EXERCISE —
From the entries that follow, copy each line in which "computer" appears.

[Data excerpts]
--------------------------------

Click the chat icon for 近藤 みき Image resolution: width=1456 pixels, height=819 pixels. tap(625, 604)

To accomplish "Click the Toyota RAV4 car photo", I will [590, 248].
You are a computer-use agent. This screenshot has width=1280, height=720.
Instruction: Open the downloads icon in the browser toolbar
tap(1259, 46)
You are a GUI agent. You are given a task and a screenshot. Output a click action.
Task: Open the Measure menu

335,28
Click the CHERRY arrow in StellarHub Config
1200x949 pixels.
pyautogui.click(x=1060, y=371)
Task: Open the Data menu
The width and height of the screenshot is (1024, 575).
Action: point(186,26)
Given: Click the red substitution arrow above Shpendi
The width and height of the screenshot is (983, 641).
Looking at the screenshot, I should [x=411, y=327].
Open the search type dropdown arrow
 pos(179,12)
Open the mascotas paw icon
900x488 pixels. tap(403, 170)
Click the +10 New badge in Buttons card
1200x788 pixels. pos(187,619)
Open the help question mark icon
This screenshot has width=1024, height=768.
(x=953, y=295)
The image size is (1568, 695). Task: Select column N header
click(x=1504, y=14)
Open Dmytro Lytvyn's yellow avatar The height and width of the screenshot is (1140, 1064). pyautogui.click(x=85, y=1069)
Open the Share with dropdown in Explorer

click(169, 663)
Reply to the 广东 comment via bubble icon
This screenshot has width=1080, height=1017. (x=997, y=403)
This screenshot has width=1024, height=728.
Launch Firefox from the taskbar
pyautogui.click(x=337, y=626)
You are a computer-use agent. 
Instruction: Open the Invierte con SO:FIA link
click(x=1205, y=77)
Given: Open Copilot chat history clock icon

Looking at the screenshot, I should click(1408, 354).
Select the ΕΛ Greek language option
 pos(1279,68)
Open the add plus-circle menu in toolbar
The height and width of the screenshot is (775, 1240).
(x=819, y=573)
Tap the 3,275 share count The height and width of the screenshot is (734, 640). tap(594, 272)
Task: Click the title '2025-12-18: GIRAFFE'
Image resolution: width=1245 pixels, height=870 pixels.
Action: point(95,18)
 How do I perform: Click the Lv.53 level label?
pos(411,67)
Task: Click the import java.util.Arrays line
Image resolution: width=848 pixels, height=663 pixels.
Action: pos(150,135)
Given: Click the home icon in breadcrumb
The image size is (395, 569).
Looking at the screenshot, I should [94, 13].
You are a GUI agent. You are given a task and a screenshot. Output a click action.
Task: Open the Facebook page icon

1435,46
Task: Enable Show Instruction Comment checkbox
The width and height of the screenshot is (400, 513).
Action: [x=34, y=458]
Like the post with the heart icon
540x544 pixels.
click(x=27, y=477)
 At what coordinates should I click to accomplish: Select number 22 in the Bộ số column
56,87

--------------------------------

ANSWER SECTION —
You are a computer-use agent. This screenshot has width=1280, height=720.
You are a computer-use agent. 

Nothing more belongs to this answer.